Militaires dans la ville : la paix des esprits ?
Depuis les attentats de 2015 et l’Opération Sentinelle lancée par l’Armée Française, nos rues sont fréquentées par des groupes de militaires arpentant la ville, arme à la main. Derrière ce déploiement de force, une volonté politique de protéger et rassurer les français, qui, à en croire les sondages, sont favorables à l’opération Sentinelle sur le territoire national à plus de 80% (IFOP-DICoD, oct 2017).
Mais pour comprendre si l’Opération Sentinelle rassure, une question supplémentaire mériterait d’être posée, au-delà de l’importante question de l’utilité perçue des militaires : celle des émotions que leur présence en ville suscite chez les habitants.
Car si l’on est capable de raisonner en termes de sécurité, de se questionner sur les enjeux d’une telle présence militaire, d’en peser le pour et le contre, notre système émotionnel, lui, est souvent le premier à réagir face au danger. En effet, nous ne choisissons pas de générer nos émotions, elles surviennent très rapidement, généralement en dehors de toute volonté.
Ainsi, lorsque nous percevons une information signalant une menace potentielle, notre cerveau déclenche quasi automatiquement une série de réactions psychologiques et physiologiques nous permettant de nous en protéger.
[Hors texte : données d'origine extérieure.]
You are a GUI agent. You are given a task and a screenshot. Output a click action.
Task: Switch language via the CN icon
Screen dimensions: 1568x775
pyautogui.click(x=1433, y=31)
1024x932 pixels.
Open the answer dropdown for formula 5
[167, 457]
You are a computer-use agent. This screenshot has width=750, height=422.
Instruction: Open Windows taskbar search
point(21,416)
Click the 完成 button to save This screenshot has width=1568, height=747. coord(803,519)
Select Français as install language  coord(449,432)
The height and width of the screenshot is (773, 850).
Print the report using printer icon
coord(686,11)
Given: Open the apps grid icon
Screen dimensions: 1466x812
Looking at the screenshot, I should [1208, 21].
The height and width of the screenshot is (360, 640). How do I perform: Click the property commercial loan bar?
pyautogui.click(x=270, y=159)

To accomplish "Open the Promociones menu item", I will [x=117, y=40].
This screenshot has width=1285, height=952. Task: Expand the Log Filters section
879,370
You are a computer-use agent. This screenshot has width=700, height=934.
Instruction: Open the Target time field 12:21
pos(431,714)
Rythme cardiaque accéléré, yeux écarquillés, sentiment de danger imminent peuvent alors survenir en moins d’une seconde. La peur nous plonge ainsi dans un état défensif aigu, qui peut dans certains cas donner lieu à des réactions de panique excessives [1]. Ce n’est qu’après cette réaction émotionnelle que les régions de notre cerveau impliquées dans le raisonnement s’activent, nous permettant de considérer la situation de manière plus réfléchie [2].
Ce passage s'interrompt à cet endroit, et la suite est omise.